Hash_hmac equivalent in Node.js
I have code that is working in my PHP app. In the PHP I sign the url with the following code:
private static function __getHash($string)
{
return hash_hmac('sha1', $string, self::$__secretKey, true);
}
I am attempting to sign the URL in the same way in a Node.js application. This is what I'm trying:
S3.prototype.getHash = function(string){
var key = this.secret_key;
var hmac = crypto.createHash('sha1', key);
hmac.update(string);
return hmac.digest('binary');
};
However, I am getting the following error:
The request signature we calculated does not match the signature you provided. Check your key and signing method.
Do these pieces of code do the same thing? Am I missing something?
Answer
This answer from Chris is good if you are porting hash_hmac with the last parameter being true. In this case, binary is produced, as is the case with Chris's javascript.

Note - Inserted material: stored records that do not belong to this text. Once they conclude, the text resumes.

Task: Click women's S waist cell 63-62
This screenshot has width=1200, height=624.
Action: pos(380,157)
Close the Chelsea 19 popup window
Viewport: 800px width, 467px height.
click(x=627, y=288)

To add to that, this example:
$sign = hash_hmac('sha512', $post_data, $secret);
Would be ported with a function like so in nodejs:
const crypto = require("crypto");
function signHmacSha512(key, str) {
let hmac = crypto.createHmac("sha512", key);
let signed = hmac.update(Buffer.from(str, 'utf-8')).digest("hex");
return signed
}
The difference here being that when you leave off the last argument to hash_hmac (or set it to something not true), it behaves as defined in the PHP docs:
When set to TRUE, outputs raw binary data. FALSE outputs lowercase hexits.
In order to do this with node.js we use digest('hex') as you can see in the snippet.